> 页面文本:

【多模态】BLIP模型技术学习-CSDN博客

本文链接：https://blog.csdn.net/qq_37734256/article/details/143271616

BLIP模型技术学习

前言
1. 统一的视觉-语言理解和生成的预训练
2. 预训练模型架构
- 编码器-解码器MED(Multimodal mixture of Encoder-Decoder)
3.BLIP的预训练Loss
参考链接

前言

最近多模态模型特别火，从头开始学习！在前面写的几篇里面学习了MiniCPM-V、ViT和CLIP之后，今天学习一下BLIP模型，记录学习过程，主要是模型架构、训练方式和相关源代码。欢迎批评指正，一起学习~~

1. 统一的视觉-语言理解和生成的预训练

BLIP出自OpenAI发表在ICML 2022的论文BLIP: Bootstrapping Language-Image Pre-training for Unified Vision-Language Understanding and Generation
提出了一个简单但强大的框架MED，使用自监督学习和对比学习等技术实现视觉和语言的联合预训练，模型能够同时处理理解和生成任务
提出了一种对爬取的噪音数据进行过滤清洗的方法CapFilt

2. 预训练模型架构

编码器-解码器MED(Multimodal mixture of Encoder-Decoder)

> 所给材料:
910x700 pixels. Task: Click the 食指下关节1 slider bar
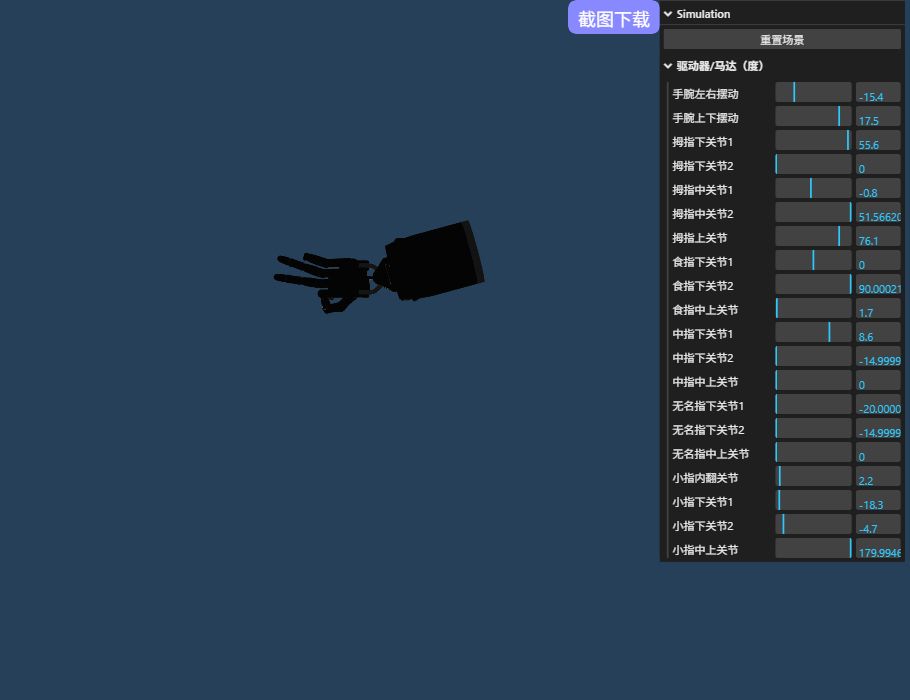pyautogui.click(x=813, y=261)
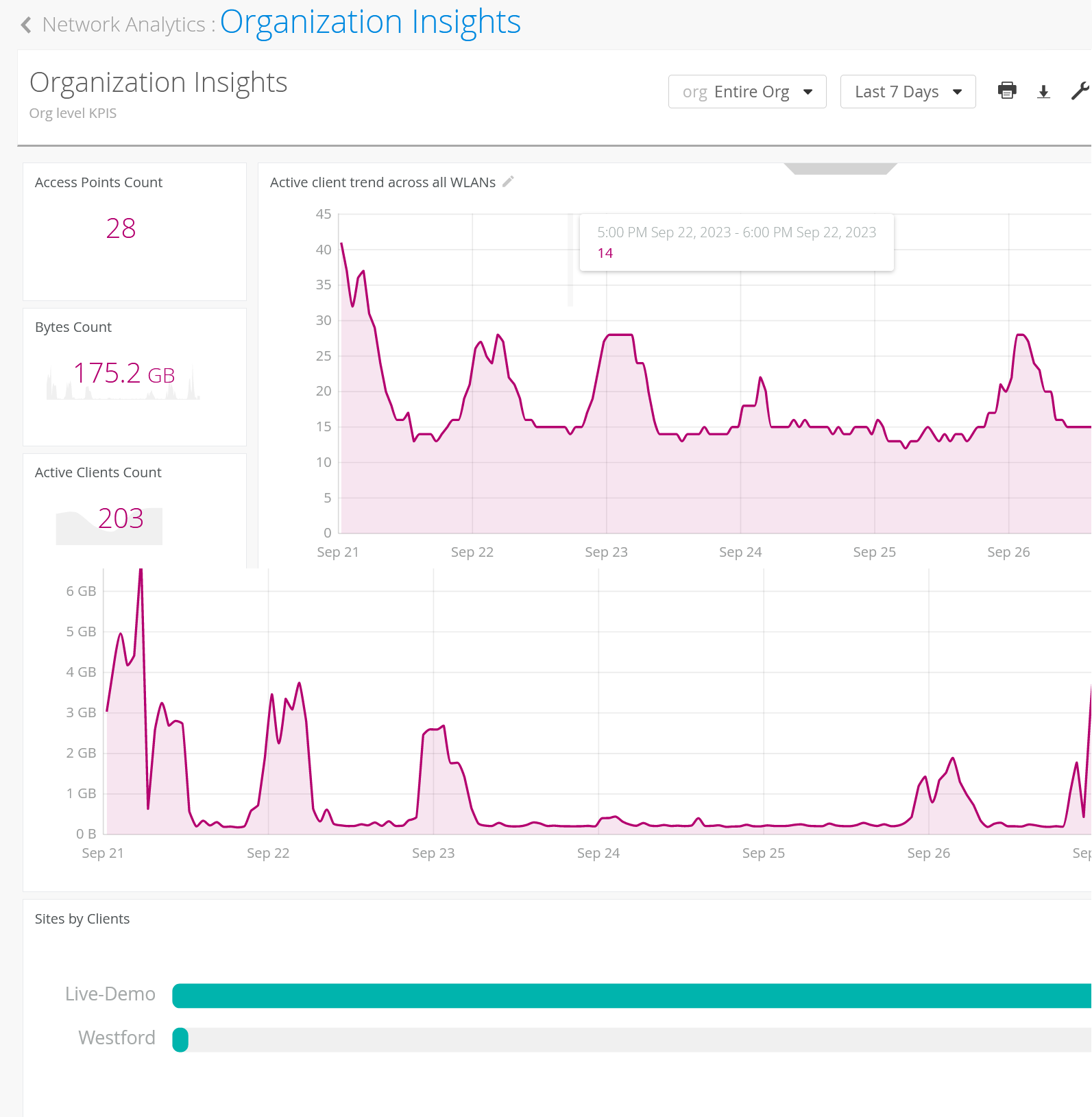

> 待完成任务:
• 1. 页面文本提到，BLIP论文提出了一种方法，用来过滤清洗爬取的噪音数据。这种方法叫什么？
• 2. 从页面文本中原样摘录从“本文链接：https://b”到“- 编码器-解码器MED(Multimodal mixture of Encoder-Decoder)”的部分。

> 练习结果:
• 1. CapFilt

• 2.
本文链接：https://blog.csdn.net/qq_37734256/article/details/143271616

BLIP模型技术学习

前言
1. 统一的视觉-语言理解和生成的预训练
2. 预训练模型架构
- 编码器-解码器MED(Multimodal mixture of Encoder-Decoder)